Oh right, the scoring system! The scoring system is set based on sex and age. I thought race would be thrown in there somewhere, but nope. Here is how it breaks down:
Men – unknown point value, but less than 10
Women – 10 pts
Teenagers – 40 pts
Children 12 and under – 70 pts
Anyone Over 75 – 100 pts
So yeah, run over a grandma with her baby grandson in her arms and you’re sitting pretty.
The best part of the movie (aside from people getting run over and the accompanying hilarious effects, topless women and a young Sylvester Stallone yelling all the time) is the names of the characters:
Each car and racer has it’s own theme, although some are less apparent than others. According to Wikipedia, “Each contestant represents the fantasy of a reckless driver,” but as far as I’m concerned, that’s bullshit.

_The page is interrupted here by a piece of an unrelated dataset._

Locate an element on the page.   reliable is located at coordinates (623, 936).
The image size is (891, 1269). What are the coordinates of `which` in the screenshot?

No, not literally Frankenstein, but instead, some guy (David Carradine) that has had lots of surgeries to repair wounds he’s suffered during previous Transcontinental Road Races. The movie goes to great lengths to explain that he’s an all American hero, although what’s all American about a guy in a black leather bondage outfit (complete with cape) driving a green sports car (a Shala Vette) that is mocked up to look like some weird green lizard monster, I fail to understand. And just to make this more fun, this guy is the star of the movie! His navigator is Annie Smith, who could have been an interesting character in the hands of a better actor (and writer), but isn’t. I love the part where Annie and Frankenstein dance – have fun observing the continuity errors in Frankenstein’s costume in this scene. There aren’t many, but they are funny.
Nero the Hero
Nero isn’t worth your time – trust me. His car is a Fiat 850 Spider mocked up to look like a lion because as I’m sure you’ll recall from school, Nero used to throw people to the lions. I can’t guess why his navigator’s name is Cleopatra, but it is.
Matilda the Hun
She’s a Nazi – she even says something about the master race, but she refers to women… I don’t know what history books she read, but whatever. Her car is a VW Karmann-Ghia that has something on top of it that looks like half an engine and half a bomb, but it never gets used. I really thought she was going to shoot that at something, but it never happens. I love that her navigator’s name is Herman the German – for no reason at all, I find that very funny.
Not sure what kind of car she’s driving (it might be a modified VW – apparently this is the case for many of the cars in the movie), and I have to admit, I didn’t try to hard to find out. Her car is mocked up to look like a bull and for me, I find the scene where her mechanic/navigator is killed to be one of the most memorable kills in the movie.
“Machine Gun” Joe Viterbo
His car might be a might be a modified VW – not sure, don’t care, doesn’t matter. Anyway, Sylvester Stallone is hilarious as the gangster – I’d say he’s using his Rocky III voice in this flick. His car has some knives and machine guns on the front, but he never uses them, much to my disappointment. I can’t remember what his navigator’s name is, but the film doesn’t really focus on that particular aspect of her character in favor of her other assets.
She’s not a driver, but instead a descendant of Thomas Paine and leader of the resistance. That is a great name.
This movie is available via Netflix instant, so have a few drinks and check it out!